* [Wat te doen] Kopieer de items woord voor woord, te beginnen bij het eerste item en stoppend na de regel waarin "Action: (x=8, y=7)" staat.

* [Items bij oefening]
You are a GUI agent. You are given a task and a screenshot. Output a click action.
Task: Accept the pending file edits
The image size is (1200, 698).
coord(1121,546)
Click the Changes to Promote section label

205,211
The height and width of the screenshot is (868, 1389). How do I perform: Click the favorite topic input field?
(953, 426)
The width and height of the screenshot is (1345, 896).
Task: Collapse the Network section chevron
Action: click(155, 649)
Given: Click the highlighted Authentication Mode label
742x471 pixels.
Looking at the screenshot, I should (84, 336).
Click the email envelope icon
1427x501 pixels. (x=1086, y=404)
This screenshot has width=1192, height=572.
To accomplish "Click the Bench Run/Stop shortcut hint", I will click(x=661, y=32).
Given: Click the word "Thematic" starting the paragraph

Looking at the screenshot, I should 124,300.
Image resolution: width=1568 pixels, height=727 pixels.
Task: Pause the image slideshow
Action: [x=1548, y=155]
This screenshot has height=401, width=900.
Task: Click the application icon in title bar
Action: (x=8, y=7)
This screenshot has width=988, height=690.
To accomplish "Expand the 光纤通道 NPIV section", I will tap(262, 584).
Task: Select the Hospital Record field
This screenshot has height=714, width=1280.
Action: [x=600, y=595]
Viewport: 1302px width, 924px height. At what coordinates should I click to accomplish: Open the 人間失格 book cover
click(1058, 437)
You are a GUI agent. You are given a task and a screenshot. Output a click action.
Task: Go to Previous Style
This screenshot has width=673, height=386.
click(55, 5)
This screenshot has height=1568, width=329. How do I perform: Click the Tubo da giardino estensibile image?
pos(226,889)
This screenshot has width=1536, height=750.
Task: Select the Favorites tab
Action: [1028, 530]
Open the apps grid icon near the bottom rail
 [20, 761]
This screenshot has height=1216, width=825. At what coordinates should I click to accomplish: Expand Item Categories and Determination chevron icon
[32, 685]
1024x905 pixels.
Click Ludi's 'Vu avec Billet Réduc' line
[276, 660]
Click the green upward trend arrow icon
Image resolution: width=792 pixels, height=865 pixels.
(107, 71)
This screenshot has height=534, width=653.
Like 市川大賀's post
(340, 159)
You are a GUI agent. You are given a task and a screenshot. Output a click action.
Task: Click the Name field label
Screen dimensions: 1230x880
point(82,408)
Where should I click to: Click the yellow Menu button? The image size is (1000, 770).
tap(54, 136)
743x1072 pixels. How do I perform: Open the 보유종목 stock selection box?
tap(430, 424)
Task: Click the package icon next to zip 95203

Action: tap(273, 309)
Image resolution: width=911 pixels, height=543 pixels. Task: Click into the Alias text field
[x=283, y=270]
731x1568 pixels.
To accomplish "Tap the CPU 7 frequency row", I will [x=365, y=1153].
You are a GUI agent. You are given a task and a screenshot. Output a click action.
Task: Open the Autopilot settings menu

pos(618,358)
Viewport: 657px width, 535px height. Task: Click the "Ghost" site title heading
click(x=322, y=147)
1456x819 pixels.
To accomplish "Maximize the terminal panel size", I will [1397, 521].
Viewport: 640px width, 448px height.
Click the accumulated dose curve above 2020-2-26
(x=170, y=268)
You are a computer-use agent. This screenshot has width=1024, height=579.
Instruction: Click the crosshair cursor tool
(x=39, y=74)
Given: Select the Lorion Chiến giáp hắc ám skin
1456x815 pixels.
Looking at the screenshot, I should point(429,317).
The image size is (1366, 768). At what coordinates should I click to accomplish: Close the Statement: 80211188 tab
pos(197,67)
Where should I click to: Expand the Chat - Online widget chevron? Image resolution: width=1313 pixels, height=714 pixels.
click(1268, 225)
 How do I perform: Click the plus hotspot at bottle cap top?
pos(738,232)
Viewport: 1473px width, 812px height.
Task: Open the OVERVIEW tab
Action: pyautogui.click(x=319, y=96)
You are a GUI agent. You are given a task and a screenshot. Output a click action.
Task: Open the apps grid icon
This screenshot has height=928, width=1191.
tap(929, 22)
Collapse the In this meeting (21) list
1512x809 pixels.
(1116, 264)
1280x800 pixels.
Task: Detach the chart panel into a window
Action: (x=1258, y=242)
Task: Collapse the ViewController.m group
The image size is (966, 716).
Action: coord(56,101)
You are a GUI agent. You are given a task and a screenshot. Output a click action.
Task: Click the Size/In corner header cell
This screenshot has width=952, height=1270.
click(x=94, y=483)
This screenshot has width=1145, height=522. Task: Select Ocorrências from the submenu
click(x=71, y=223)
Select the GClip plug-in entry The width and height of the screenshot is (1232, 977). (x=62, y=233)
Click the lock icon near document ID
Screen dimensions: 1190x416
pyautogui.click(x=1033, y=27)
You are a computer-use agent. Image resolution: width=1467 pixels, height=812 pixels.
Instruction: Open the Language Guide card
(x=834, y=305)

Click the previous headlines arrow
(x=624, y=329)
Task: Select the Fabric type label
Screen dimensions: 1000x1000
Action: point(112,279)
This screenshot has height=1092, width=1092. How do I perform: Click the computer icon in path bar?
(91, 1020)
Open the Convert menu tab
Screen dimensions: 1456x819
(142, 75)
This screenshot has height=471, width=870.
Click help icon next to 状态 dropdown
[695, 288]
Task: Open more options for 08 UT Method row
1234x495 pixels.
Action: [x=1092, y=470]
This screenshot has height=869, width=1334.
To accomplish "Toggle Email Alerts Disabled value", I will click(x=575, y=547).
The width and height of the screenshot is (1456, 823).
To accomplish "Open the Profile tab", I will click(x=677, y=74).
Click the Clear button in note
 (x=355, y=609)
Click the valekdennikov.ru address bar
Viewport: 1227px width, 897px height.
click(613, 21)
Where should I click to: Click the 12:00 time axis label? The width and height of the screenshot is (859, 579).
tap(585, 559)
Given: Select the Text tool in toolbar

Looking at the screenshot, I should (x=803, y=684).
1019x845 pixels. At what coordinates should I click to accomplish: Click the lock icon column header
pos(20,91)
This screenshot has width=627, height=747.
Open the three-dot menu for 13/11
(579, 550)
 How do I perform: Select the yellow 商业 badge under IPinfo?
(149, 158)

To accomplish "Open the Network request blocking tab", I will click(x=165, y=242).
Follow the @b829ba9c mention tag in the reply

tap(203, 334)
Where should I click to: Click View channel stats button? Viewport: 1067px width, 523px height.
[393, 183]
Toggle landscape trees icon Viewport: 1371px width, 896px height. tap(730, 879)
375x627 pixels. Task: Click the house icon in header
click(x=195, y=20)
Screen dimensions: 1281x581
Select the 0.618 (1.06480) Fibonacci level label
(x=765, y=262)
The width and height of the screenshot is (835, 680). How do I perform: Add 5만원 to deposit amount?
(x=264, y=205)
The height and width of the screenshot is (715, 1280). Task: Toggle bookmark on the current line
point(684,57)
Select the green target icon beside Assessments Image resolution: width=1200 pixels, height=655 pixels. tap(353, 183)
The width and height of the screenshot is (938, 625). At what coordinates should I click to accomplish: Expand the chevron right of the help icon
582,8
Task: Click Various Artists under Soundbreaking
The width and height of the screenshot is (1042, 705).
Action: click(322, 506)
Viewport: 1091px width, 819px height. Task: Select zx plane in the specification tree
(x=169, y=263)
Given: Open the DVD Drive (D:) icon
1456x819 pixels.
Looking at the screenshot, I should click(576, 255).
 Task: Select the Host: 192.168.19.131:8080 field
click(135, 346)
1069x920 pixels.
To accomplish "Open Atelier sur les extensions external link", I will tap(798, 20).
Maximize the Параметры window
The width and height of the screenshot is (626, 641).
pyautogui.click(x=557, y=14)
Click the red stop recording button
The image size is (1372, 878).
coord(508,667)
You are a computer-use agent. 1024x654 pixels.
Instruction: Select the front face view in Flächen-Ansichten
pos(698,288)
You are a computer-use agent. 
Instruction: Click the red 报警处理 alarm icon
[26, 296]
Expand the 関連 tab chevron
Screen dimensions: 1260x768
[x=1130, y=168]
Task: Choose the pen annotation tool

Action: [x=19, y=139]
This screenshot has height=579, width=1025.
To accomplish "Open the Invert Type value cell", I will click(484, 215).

* [Antwoord oefening]
You are a GUI agent. You are given a task and a screenshot. Output a click action.
Task: Accept the pending file edits
The image size is (1200, 698).
coord(1121,546)
Click the Changes to Promote section label

205,211
The height and width of the screenshot is (868, 1389). How do I perform: Click the favorite topic input field?
(953, 426)
The width and height of the screenshot is (1345, 896).
Task: Collapse the Network section chevron
Action: click(155, 649)
Given: Click the highlighted Authentication Mode label
742x471 pixels.
Looking at the screenshot, I should (84, 336).
Click the email envelope icon
1427x501 pixels. (x=1086, y=404)
This screenshot has width=1192, height=572.
To accomplish "Click the Bench Run/Stop shortcut hint", I will click(x=661, y=32).
Given: Click the word "Thematic" starting the paragraph

Looking at the screenshot, I should 124,300.
Image resolution: width=1568 pixels, height=727 pixels.
Task: Pause the image slideshow
Action: [x=1548, y=155]
This screenshot has height=401, width=900.
Task: Click the application icon in title bar
Action: (x=8, y=7)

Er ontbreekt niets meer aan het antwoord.